### PAGE EXCERPT
○ ○ ○ ○

To better understand the behavior and virus-carrying potential of different types of aerosol droplets, researchers had volunteers breathe, speak and cough into a laser beam, which recorded the size and distribution of the array of aerosolized particles.

Researchers used a Rayleigh jet nozzle chip to generate the same distribution of droplets.

The jet released aerosol droplets composed of 1 percent glycerol and 99 percent ethanol into a chamber. A sheet of laser light running across the middle of the chamber allowed researchers to track the movements of different sized droplets as they moved through the chamber.

Researchers relied on computer models to analyze the disease transmission risk posed by different droplet sizes.

“What we used are simple models for the evaporation and sedimentation, or falling down, of the droplets,” lead study author Daniel Bonn told UPI in an email.

“Together with the measured drop size distribution, this allows us to model the concentration of aerosols in a given room as a function of the time since for instance a patient coughed,” said Bonn, a physicist and the director of the University of Amsterdam’s Van der Waals-Zeeman Institute.

Though microdroplets produced by breathing and talking can remain airborne for longer, they carry much less virus than larger droplets produced by coughs.

“The large drops that are the reason for social distancing are roughly a hundred times larger in diameter than the aerosols, and so contain a million times more virus,” Bonn said.

○ ○ ○ ○

Collected data

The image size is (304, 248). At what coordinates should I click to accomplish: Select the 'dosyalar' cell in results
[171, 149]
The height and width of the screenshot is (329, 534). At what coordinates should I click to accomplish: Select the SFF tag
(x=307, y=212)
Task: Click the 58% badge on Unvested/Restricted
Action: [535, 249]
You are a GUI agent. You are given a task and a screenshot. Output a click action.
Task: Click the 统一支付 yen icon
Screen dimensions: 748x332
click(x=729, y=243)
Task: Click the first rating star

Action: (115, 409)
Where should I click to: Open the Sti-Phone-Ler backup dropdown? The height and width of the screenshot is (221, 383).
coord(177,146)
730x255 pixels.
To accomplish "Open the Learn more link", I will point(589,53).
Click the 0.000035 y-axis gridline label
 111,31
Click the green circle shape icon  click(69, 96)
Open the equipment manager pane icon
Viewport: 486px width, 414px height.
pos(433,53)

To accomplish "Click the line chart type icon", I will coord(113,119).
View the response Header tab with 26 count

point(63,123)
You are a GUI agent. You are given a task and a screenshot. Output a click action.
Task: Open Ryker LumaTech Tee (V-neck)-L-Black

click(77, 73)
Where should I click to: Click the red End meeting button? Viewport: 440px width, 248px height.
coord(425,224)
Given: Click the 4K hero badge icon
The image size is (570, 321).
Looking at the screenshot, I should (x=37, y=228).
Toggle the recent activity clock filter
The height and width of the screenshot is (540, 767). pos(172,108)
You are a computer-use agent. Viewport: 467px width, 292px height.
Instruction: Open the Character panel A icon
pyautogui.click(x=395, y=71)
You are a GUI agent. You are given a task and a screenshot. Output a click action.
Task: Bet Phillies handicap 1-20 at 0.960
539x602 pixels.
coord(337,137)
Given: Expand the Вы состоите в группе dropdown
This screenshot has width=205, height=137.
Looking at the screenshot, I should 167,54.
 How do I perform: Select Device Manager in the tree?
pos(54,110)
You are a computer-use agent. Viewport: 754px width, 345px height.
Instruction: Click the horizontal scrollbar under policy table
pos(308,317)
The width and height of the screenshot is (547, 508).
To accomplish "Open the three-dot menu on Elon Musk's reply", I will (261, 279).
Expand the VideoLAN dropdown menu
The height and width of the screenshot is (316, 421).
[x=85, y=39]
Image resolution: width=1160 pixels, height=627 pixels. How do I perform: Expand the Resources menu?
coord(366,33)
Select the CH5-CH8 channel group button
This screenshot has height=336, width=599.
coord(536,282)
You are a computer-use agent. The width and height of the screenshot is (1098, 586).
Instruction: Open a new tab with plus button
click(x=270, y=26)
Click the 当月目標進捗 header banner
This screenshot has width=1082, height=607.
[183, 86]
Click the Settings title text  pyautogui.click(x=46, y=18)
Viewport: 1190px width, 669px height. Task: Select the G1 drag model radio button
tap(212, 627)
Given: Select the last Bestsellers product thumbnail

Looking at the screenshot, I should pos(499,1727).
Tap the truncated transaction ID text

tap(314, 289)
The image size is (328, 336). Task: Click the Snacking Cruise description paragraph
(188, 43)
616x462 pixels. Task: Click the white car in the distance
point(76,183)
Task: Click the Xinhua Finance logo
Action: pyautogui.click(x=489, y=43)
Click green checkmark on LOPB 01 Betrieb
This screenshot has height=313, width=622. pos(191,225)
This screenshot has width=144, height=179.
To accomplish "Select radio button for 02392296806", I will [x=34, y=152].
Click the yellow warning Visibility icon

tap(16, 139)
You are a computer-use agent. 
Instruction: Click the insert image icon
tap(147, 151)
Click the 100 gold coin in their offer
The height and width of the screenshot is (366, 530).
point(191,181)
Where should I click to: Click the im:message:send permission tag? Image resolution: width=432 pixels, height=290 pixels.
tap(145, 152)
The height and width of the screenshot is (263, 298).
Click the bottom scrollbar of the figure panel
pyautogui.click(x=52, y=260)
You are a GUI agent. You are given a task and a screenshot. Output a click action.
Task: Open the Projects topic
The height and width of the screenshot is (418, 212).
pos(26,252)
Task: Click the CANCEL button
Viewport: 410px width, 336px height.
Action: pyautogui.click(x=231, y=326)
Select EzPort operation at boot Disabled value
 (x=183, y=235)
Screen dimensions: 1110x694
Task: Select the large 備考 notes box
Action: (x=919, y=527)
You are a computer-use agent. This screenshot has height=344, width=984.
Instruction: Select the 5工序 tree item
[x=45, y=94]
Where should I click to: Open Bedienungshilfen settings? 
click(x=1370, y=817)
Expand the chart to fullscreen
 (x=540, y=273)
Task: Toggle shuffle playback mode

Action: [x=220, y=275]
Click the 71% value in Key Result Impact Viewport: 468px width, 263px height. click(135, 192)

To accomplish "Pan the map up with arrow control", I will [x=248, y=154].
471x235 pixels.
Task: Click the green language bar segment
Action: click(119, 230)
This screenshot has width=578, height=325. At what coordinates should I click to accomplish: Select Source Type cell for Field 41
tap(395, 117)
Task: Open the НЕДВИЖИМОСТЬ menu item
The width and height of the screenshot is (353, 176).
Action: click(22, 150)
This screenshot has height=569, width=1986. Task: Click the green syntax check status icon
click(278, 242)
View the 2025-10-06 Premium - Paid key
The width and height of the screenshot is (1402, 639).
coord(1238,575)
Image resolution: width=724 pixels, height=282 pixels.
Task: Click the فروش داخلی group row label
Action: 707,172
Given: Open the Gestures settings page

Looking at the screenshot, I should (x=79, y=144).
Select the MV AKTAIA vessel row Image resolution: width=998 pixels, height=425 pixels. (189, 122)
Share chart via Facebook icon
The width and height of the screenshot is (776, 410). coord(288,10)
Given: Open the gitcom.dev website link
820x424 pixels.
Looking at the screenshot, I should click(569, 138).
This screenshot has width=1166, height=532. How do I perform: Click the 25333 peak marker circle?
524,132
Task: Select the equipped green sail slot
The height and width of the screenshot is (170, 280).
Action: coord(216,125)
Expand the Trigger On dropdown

○ ○ ○ ○

### SET OF TASKS
1 > Summarize the aerosol droplet study in two sentences.
2 > Continue the text on the aerosol droplet study from its last sentence.

### ANSWERS PROVIDED
1 > Researchers recorded the droplets volunteers produced by breathing, speaking and coughing into a laser beam, reproduced that distribution with a Rayleigh jet nozzle chip, and used simple computer models of evaporation and sedimentation to estimate disease transmission risk by droplet size. Although microdroplets from breathing and talking stay airborne longer, they carry much less virus than the larger cough droplets, which according to Bonn are roughly a hundred times larger in diameter and contain a million times more virus.

2 >
The models developed by Bonn and his colleagues showed the smallest, longest-lingering particles are relatively inefficient carriers of COVID-19.

That doesn’t mean airborne transmission can’t happen — however, the findings suggest the vast majority of airborne transmission isn’t happening at grocery stores, airports, or larger, well-ventilated public spaces.

According to Bonn and his colleagues, microdroplet transmission is most likely happening in poorly ventilated spaces where groups of people are spending long periods of time in close proximity.

“Avoid small ill-ventilated spaces with too many people in it, take care of good building ventilation, open doors and windows and so on,” Bonn said. “Identify and possibly isolate super-shedders.”

Scientists continue to gain new insights into the behavior to virus-carrying aerosols, including the effects of air flow and humidity on droplet movements, but a comprehensive understanding of the role different droplets play in COVID-19 transmission remains elusive.

“What is needed is a detailed understanding of the reproduction number R, that virologists, aerosol scientists and all other agree with,” Bonn said. “This will help fighting the pandemic, and that is what we need. We have provided a potentially important step towards this goal here, but much experimental, modeling and virology work remains.”